38 million Americans and 8 million Britons suffer from regular migraine attacks, which involves nausea, dizziness, and debilitating headaches. 75% of migraine sufferers are women, with many of the triggers known to be caused by eating nitrate-rich food, such as processed meat.
While painkillers and other forms of medication are able to reduce the symptoms of migraines, researchers from the University of California San Diego School of Medicine have discovered new ways to eliminate the cause, which is by reducing the amount of nitrates in the diet.
Nitrates are chemical compounds that contain one nitrogen particle and three oxygen particles (NO3), which can be found naturally in the human body, certain types of vegetables, wine, chocolate, and processed meats.
Manufacturers add nitrates to processed meats as a method of preservation, which also helps to retain the salty taste and the vibrant red/pink color.
Nitrates help to prevent the growth of harmful bacteria, such as Salmonella, and have also been linked to improving cardiovascular health, reducing the risk of cancer, and lowering blood pressure.
How do they trigger migraines?
Researchers have discovered a link between migraine headaches and elevated levels of nitrates in the body, particularly in the digestive system, which suggests that migraines are triggered by nitrate ingestion.
Bacteria in the gut converts nitrates into nitrites and then into nitric oxide, which is the substance known to trigger migraines and severe headaches.
Researchers from the American Gut Project studied 172 oral and 1996 stool samples and found that 4 in every 5 heart patients taking nitrate-containing medication had reported suffering from headaches and migraines. It was one of the world’s largest human gene research projects, which has served as the catalyst for exploring the connection between the human microbiome and health.

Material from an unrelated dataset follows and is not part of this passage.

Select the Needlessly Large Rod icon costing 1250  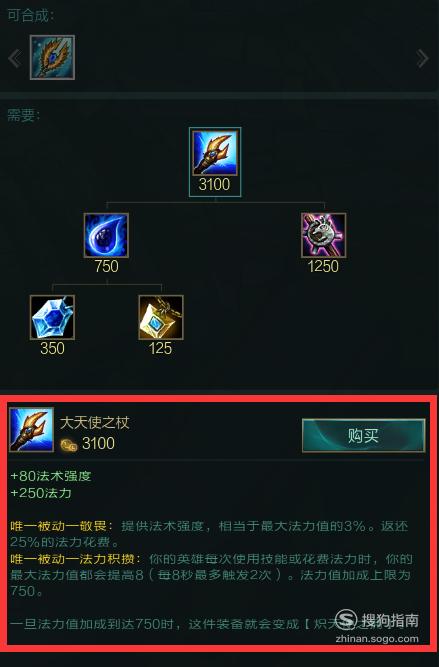pos(324,235)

The team found that migraine sufferers had an abundance of bacterial gene sequences, mostly in the oral cavity, which can be linked to a higher level of nitric oxide in the body. This means that some people are more sensitive to the nitrates in food than others, which can trigger migraine responses in the body.
Dr. Embriette Hyde, the lead researcher of the study, said: “We now have a potential connection between nitrates and migraines, though it remains to be seen whether these bacteria are a cause or a result of migraines, or are indirectly linked in some other way.”
Dr. Antonio Gonzalez, a programmer analyst in the laboratory of Rob Knight, the director of the Center for Microbiome Innovation at UC San Diego and senior author on the study, said: “There is this idea out there that certain foods trigger migraines- chocolate, wine, and especially foods containing nitrates. We thought that perhaps there are connections between what people are eating, their microbiomes and their experiences with migraines. More research is needed to directly link nitrates to migraines, but if you suspect that they are causing you migraines you should try to avoid them in your diet.”